Next on my list would have to be The Navigators Tarot of the Mystic SEA. I have already written of my love for this deck here on my blog and it is a love which shows no signs of abating. This is a deck which, like the best of them, benefits from being laid aside and then looked at afresh once the sediment of all its complex symbolism has had time to settle again. My dream is to see the deck reissued one day in a larger size in order to give Julia A. Turk’s artwork room to expand and shine, but for the moment I should be glad that I have various back up copies of the deck in the standard, generously bordered but compact size. The odd, heavily symbolic landscapes and genderlessness never cease to facinate me and via this deck I have discovered that what I most like to see in tarot cards is an excess of weirdly juxtaposed symbolism that can leap out and mean different things at different times.
Take The Emperor card for example, (“Propulsion”), a boomerang tossed against a background of what look like outsized geometry instruments, a cheetah on a leash (restraint?), strutting rooster with a key in its mouth, a seive with unidentified grains spilling out (separating “the wheat from the chaff” perhaps?), sprouting roses, orderly canals or dams stretching into the mid-distance, nature divided up, a tiny figure emerging from the earth pulling a catapult taut (aim, focus, and definite propulsion). All of this without looking at the companion book or LWB.
I love how the court cards in this deck get progressively more naked; the pages with their capes and fussy pantaloons, then the airy Knights begin to shed their armour as they leap over the abyss towards enlightenment and each suit culminates in a naked King. A great deck for me is a deck that creates its own watertight universe so completely, so thoroughly, that we don’t even try looking for outside yardstocks to measure it against, and in this I think The Navigators Tarot of the Mystic SEA succeeds. It has its Thoth elements but I never compare it to the Thoth. It is a world unto itself. Julia A. Turk has mapped out this world so meticulously that it never crosses my mind to question whether or not it is all mad nonsense. Because she is an artist and this is a product of the artist’s imagination, the symbolism feels less dogmatic, more liberating. Esoterica takes a back seat to flights of fancy. I feel that it is art I interpret and not Golden Dawn symbolism and immediately feel that the pressure is off. I genuinely think that this is one of the most under-rated decks of all time, and also one of the most dense in terms of content. So much going on in each card, but I trust my intuition to seperate that wheat from the chaff during a reading. This is also one of the few decks in which keywords work with the image rather than distract from it.
Another favourite which has slowly, over the years, worked its way up into my favourites is the cumbersomely titled Royal Fez Moroccan Tarot, illustrated by Micheal Hobnell. Everyone mentions Roland Berrill of MENSA fame, but we shouldn’t forget the artist too. The name, while exotic sounding, refers to a half-baked myth which seems to have no basis in fact, that tarot originated in the mystical underworld of ancient Fez in Morocco and the deck aims to reproduce scenes of 12th Century life there. Quite where the Royal feature came from is never explained but it makes for a regal sounding tarot; regal, arabic and with gypsy connotations thrown in, making for a heady concoction. It was first commercially published, to my knowledge, by U.S Games in 1975 and I bought it shortly afterwards, shrinkwrapped in a tight orange box.

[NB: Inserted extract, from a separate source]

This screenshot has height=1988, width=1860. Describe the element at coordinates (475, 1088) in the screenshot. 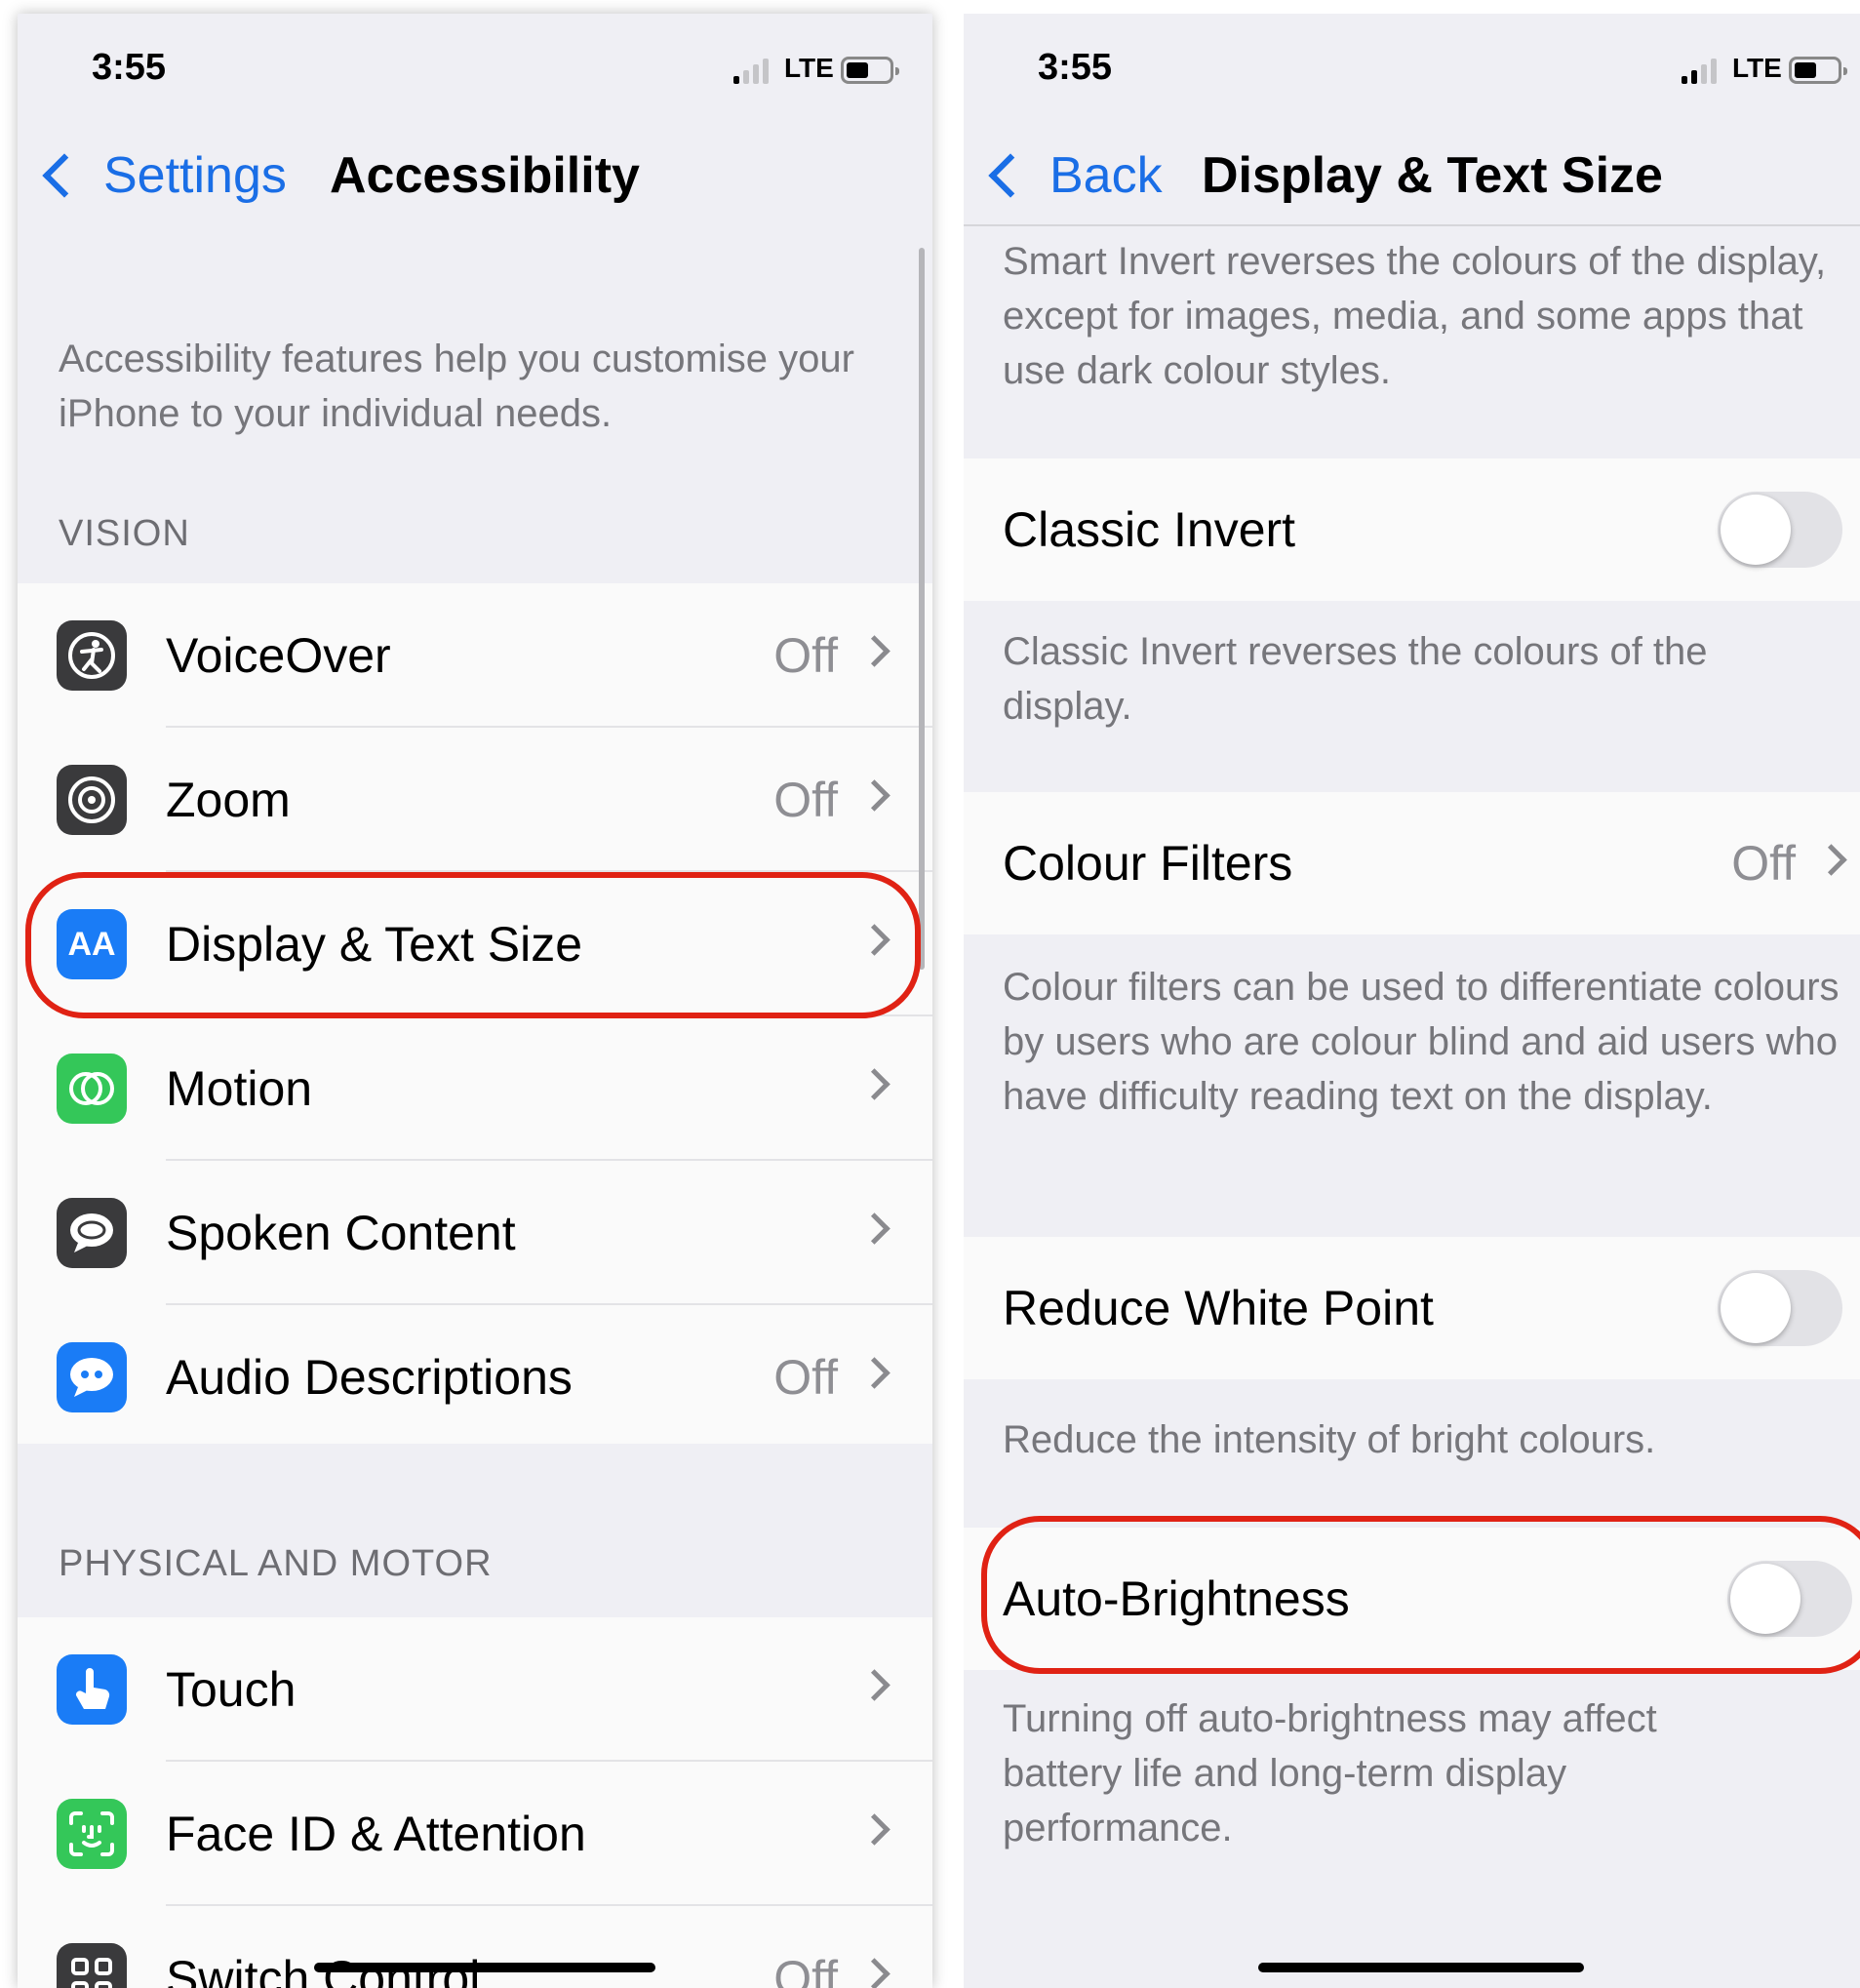

I see `row-motion: Motion` at that location.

At first I was disppointed with it and found it curiously featureless and unfinished but as I grew progressively more tired of reading with the standard Rider Waite Smith deck, this was the deck I moved onto. I love the lack of lamination, the psychedelic backs and what I once thought of as unfinished, now feels delicately sketched. I like how the figures loom out of the craggy black and white backgrounds, reminding me of fairy tale illustrations. Unlaminated tarot decks are few and far between and I treasure the Royal Fez Moroccan – in part – for this, but it is the dated vintage feel which I most love and the fact that it hardly deviates from the Rider Waite Smith model for when I feel like something in this vein but find Coleman Smith’s line a bit blotched and heavy. These illustrations feel much more nimble.
The years pass and I do begin to find it genuinely mysterious and – despite the name – satisfyingly neutral, alongside so many decks on the market jostling with their overt themes. There are no titles, only numbers in the yellow frames of the Major Arcana and nothing whatosever in the Minors. Reviews often comment on the artwork not being particularly accomplished but I have seen far worse in the last three decades since and I think for a deck that was originally created in the 1950s (in a limited edition of 500) it hasn’t fared badly. I find it difficult to pinpoint exactly why I like this deck so much but I think we should never underestimate (and I wish publishers wouldn’t) what unlaminated cardstock and untitled cards feel like for the reader. I think it might well be this that ultimately draws me back to the deck again and again; the feel of real card against the palm of the hand, the fact that the cards are pure illustrations. Words – like subtitles at the cinema – distract me now from the action, though I know I needed them to learn with, and it is hard (at least I find it hard) detecting nuances of expressions when I want to know if the subtitles have been well translated or not. I feel this sometimes with card titles; try as we might, we can never really not give them a glance, whereas here you can lose yourself more in the images.